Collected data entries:
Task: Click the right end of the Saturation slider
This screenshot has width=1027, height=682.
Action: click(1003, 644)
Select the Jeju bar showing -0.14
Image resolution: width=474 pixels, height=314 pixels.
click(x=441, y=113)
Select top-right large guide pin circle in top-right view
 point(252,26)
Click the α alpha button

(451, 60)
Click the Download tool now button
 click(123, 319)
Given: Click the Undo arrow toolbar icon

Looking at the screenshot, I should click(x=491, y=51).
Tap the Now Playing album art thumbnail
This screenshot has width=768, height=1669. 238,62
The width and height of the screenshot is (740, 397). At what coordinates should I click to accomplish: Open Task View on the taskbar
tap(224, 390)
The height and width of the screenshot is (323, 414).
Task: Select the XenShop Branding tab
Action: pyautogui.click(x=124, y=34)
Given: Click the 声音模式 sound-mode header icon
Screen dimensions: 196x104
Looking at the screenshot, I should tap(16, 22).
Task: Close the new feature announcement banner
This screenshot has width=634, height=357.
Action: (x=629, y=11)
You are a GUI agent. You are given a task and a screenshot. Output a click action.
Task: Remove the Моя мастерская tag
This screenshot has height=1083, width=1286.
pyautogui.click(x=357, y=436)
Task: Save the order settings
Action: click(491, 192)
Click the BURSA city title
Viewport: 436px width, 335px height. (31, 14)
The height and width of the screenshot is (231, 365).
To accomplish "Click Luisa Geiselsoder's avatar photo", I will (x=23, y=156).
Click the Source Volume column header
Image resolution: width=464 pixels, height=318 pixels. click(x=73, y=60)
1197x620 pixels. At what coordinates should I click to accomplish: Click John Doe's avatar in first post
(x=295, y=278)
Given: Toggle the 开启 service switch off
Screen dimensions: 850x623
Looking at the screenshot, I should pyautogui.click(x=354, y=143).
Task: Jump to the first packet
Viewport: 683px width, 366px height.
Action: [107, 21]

→ Problem: The records above must be printed again in full, exactly as written.

→ Result of the exercise:
Task: Click the right end of the Saturation slider
This screenshot has width=1027, height=682.
Action: click(1003, 644)
Select the Jeju bar showing -0.14
Image resolution: width=474 pixels, height=314 pixels.
click(x=441, y=113)
Select top-right large guide pin circle in top-right view
 point(252,26)
Click the α alpha button

(451, 60)
Click the Download tool now button
 click(123, 319)
Given: Click the Undo arrow toolbar icon

Looking at the screenshot, I should click(x=491, y=51).
Tap the Now Playing album art thumbnail
This screenshot has width=768, height=1669. 238,62
The width and height of the screenshot is (740, 397). At what coordinates should I click to accomplish: Open Task View on the taskbar
tap(224, 390)
The height and width of the screenshot is (323, 414).
Task: Select the XenShop Branding tab
Action: pyautogui.click(x=124, y=34)
Given: Click the 声音模式 sound-mode header icon
Screen dimensions: 196x104
Looking at the screenshot, I should tap(16, 22).
Task: Close the new feature announcement banner
This screenshot has width=634, height=357.
Action: (x=629, y=11)
You are a GUI agent. You are given a task and a screenshot. Output a click action.
Task: Remove the Моя мастерская tag
This screenshot has height=1083, width=1286.
pyautogui.click(x=357, y=436)
Task: Save the order settings
Action: click(491, 192)
Click the BURSA city title
Viewport: 436px width, 335px height. (31, 14)
The height and width of the screenshot is (231, 365).
To accomplish "Click Luisa Geiselsoder's avatar photo", I will (x=23, y=156).
Click the Source Volume column header
Image resolution: width=464 pixels, height=318 pixels. click(x=73, y=60)
1197x620 pixels. At what coordinates should I click to accomplish: Click John Doe's avatar in first post
(x=295, y=278)
Given: Toggle the 开启 service switch off
Screen dimensions: 850x623
Looking at the screenshot, I should pyautogui.click(x=354, y=143).
Task: Jump to the first packet
Viewport: 683px width, 366px height.
Action: [107, 21]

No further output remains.